2 Man Enduro Race Rules Aug 22 

2 man enduro teams. The race will run for 3 hours, each team member will run on all 8 lanes. 8 minutes on 2 minutes off. 

All repairs will be done under green, you must finish with the same body and chassis that you started with. 

GT1 Body, JK Products Falcon 7 motor (model JK-30207) only, Any steel stamped chassis, no gear below chassis, .032 ground clearance, all cars must have a driver. 

Entry Fee $30.00 per team with a $5.00 driver fee for each driver. 

Min of 8 teams to run the race. Please email us with your team members if you are planning on attending. 
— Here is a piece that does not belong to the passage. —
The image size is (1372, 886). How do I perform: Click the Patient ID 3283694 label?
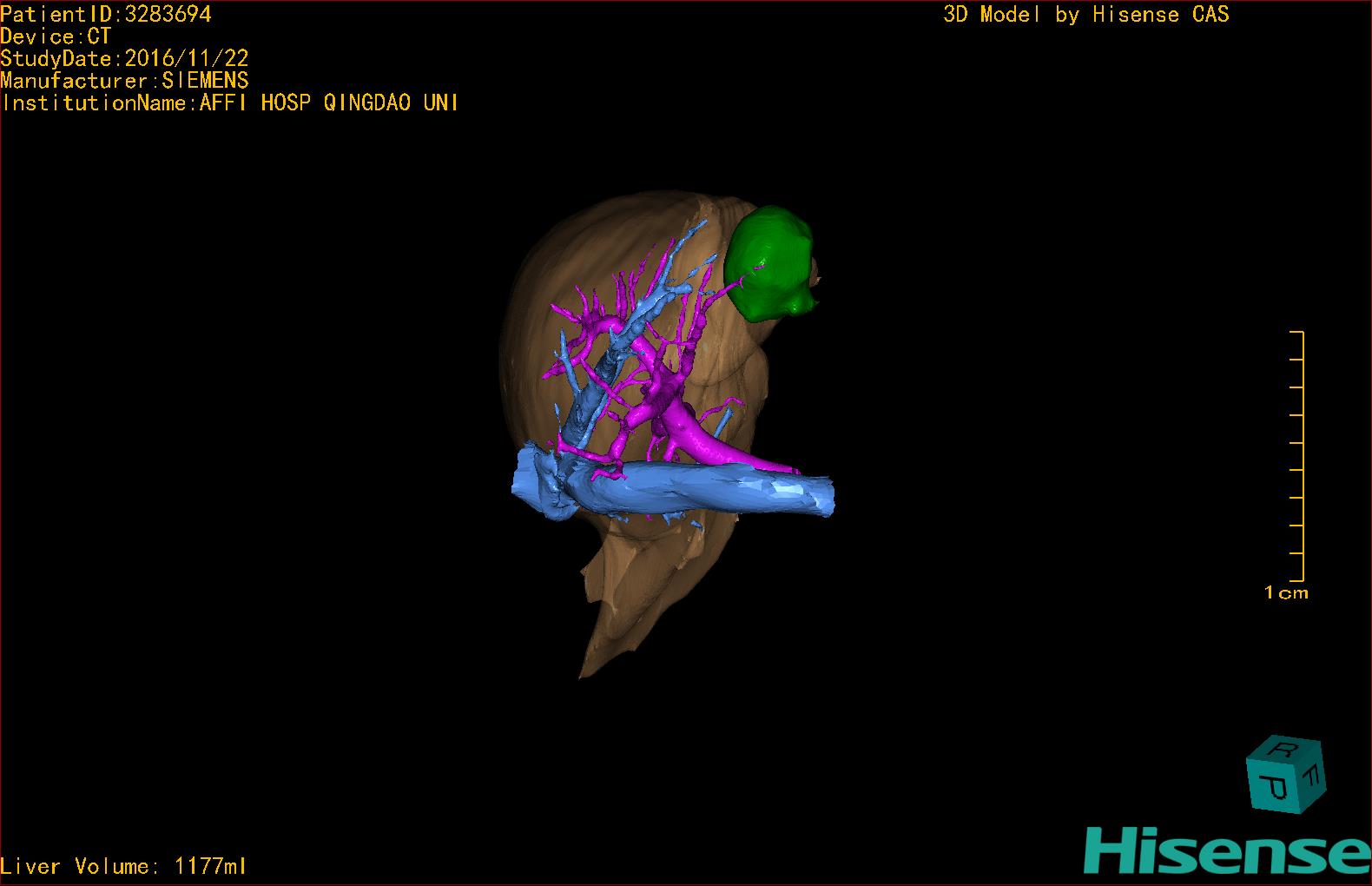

Lunch will be provided for all racers. 

Doors open at 9am 
Tech at 1pm 
Racing at 1:15 

Look forward to seeing you here! :wave:
This will be held on the Chris Dads Corner Climb Track www.tsshobbies.com 734 487-8410


----------



## brownie374 (Nov 21, 2007)

Any payout?


----------



## tbolt (Jan 6, 2005)

It will be a 50% payout and prizes from Sponsers to be announced.


----------